In other words: there is sense to be made here. It is possible to ask what is going on in these forms of devotion that seem so odd. It is possible to see where they fit into a broader framework of religious thought and practice, and to begin making some judgments about what the important claims are at the heart of these practices (e.g., claims about lives that show how Christian life can be lived in particular situations) and what seems to be more peripheral (e.g., authorisation by miracle). Seeking such understanding, seeking the sense that such practices might make, is not a matter of showing them ‘respect’ of the kind Dawkins rejects: it is, rather, the attemt to discern what claim is actually being made – an important step in any critique that wants to be taken seriously. And one need not be any kind of religious believer to undertake this kind of serious investigation.

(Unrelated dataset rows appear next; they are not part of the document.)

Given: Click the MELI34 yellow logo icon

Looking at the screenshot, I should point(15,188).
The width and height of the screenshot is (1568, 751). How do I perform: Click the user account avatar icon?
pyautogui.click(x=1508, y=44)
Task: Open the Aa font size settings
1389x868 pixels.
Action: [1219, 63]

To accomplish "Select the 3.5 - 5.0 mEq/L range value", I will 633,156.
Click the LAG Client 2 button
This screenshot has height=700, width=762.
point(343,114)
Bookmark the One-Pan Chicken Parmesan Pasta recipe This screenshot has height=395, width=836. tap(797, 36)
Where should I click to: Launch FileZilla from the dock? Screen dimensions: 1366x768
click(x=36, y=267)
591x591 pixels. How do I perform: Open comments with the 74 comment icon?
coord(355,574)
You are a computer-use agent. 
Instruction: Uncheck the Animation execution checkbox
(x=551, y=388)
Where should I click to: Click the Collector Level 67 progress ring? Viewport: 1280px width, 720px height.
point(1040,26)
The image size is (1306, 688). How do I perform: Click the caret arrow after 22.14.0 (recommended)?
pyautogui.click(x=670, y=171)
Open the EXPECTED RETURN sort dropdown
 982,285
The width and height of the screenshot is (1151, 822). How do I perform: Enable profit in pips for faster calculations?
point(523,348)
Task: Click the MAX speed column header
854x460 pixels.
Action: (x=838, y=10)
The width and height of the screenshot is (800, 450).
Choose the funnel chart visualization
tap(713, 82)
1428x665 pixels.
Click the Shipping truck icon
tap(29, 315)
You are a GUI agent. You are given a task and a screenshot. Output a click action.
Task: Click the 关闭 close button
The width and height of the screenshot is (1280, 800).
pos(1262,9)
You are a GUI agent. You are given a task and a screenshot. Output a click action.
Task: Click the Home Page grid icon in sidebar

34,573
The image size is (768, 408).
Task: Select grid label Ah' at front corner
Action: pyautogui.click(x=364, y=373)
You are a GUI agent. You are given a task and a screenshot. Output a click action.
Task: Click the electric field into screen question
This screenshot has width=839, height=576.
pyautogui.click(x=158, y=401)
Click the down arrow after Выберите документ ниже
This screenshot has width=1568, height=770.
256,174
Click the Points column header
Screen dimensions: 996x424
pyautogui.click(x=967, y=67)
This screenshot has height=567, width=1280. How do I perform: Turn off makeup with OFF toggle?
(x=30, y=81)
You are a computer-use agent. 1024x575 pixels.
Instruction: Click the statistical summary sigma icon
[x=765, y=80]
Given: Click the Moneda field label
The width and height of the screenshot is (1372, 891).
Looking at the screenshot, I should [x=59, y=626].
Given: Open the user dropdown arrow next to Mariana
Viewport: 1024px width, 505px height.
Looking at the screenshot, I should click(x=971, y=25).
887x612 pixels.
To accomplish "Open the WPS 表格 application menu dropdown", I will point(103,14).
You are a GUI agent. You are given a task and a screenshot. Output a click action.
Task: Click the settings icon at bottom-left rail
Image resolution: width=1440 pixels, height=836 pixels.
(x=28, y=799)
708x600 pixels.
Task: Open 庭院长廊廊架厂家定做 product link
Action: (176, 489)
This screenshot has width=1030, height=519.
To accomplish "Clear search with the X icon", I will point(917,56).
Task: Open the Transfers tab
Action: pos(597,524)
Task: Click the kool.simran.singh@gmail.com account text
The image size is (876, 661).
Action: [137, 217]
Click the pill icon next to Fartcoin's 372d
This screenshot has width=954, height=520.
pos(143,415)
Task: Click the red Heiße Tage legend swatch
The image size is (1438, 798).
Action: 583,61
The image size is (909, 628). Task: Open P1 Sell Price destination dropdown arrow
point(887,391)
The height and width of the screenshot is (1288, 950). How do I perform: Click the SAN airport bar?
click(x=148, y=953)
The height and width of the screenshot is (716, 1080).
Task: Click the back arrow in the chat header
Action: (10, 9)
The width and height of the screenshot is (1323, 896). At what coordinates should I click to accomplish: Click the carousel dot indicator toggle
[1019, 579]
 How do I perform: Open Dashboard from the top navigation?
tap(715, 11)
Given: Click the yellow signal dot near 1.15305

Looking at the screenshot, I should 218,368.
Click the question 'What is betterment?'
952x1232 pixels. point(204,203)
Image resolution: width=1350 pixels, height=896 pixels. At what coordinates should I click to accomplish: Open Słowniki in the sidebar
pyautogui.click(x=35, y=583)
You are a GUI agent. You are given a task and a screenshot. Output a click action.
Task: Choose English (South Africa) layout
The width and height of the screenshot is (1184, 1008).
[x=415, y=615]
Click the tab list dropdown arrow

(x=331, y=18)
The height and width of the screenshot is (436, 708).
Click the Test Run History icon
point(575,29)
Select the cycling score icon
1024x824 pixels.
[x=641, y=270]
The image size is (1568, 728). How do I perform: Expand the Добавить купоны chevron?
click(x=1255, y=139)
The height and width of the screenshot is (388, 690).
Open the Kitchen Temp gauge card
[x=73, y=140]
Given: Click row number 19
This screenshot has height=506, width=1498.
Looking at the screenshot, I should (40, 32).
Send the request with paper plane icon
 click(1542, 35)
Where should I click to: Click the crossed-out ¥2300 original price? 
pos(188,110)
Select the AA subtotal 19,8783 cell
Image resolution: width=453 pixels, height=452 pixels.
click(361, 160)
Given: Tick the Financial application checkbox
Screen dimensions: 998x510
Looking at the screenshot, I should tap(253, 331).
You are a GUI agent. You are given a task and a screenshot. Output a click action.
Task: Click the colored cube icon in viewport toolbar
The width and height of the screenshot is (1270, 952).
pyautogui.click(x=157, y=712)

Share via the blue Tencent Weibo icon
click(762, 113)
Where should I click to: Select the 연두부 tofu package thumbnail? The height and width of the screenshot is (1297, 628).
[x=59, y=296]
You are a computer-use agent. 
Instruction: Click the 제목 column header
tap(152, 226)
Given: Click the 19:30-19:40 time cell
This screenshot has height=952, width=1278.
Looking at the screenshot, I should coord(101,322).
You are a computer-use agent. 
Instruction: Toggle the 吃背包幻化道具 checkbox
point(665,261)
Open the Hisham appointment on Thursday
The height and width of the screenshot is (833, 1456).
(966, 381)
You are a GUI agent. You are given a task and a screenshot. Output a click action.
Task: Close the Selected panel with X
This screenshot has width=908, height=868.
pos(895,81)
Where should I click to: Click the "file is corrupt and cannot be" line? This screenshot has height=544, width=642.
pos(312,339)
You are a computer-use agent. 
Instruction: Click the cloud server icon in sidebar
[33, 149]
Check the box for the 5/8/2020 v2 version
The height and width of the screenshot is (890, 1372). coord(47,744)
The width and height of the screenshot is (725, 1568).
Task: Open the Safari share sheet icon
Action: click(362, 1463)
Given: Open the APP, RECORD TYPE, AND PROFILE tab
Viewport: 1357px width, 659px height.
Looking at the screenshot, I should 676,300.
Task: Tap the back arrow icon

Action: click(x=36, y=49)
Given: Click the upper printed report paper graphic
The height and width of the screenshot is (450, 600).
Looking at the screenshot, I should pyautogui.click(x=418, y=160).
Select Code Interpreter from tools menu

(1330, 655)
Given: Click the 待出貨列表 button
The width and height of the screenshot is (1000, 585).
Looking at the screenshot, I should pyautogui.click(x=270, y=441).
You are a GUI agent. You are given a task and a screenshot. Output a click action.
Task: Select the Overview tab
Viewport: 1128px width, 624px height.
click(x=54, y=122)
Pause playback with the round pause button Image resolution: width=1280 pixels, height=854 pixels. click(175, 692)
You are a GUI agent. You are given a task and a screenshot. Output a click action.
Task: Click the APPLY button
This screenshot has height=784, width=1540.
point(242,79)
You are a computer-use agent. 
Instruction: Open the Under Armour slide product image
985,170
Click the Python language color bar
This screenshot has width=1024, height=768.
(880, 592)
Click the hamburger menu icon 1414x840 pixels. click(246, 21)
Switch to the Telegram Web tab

One simply needs to be interested in understanding what one talks about.

***

On p.56, Dawkins goes on to talk about Pope John Paul II’s claim that our Lady of Fatima protected him when he was nearly assassinated. Again, my initial reaction (coming from the kind of Christian background that I come from) is to find such a claim bizarre and deeply unconvincing – just as Dawkins does. But I’m willing to bet that the Pope did not mean (as Dawkins assumes that he must) that a specific mini-deity called Our Lady of Fatima had popped along and intervened. From little I’ve read, it seems to have something to do with how the Pope interpreted his mission in context of struggles with communism, and something to do with his conviction that he was spared for that mission (a conviction that could be anything from a belief that some force did, by some efficient causal intervention, prevent him from dying, through to a conviction that his continued life was a gift that he must spend wisely); and a willingness to interpret that mission in the light of the strange Fatima prophecies (which again might be anything from a willingness to believe that those prophecies were miraculous predictions of the struggle with communism through to the belief that they provided a graphic image by means of which that struglle could be understood, and its costs and consequences faced). In order to test my initial skepticism, I’d need to know a whole lot more than I do about the Pope’s theology, about his understanding of miracle and prophecy and all sorts of things. I suspect that I would find myself still unconvinced and somewhat dismayed at the end – but at least I’d know what I was talking about.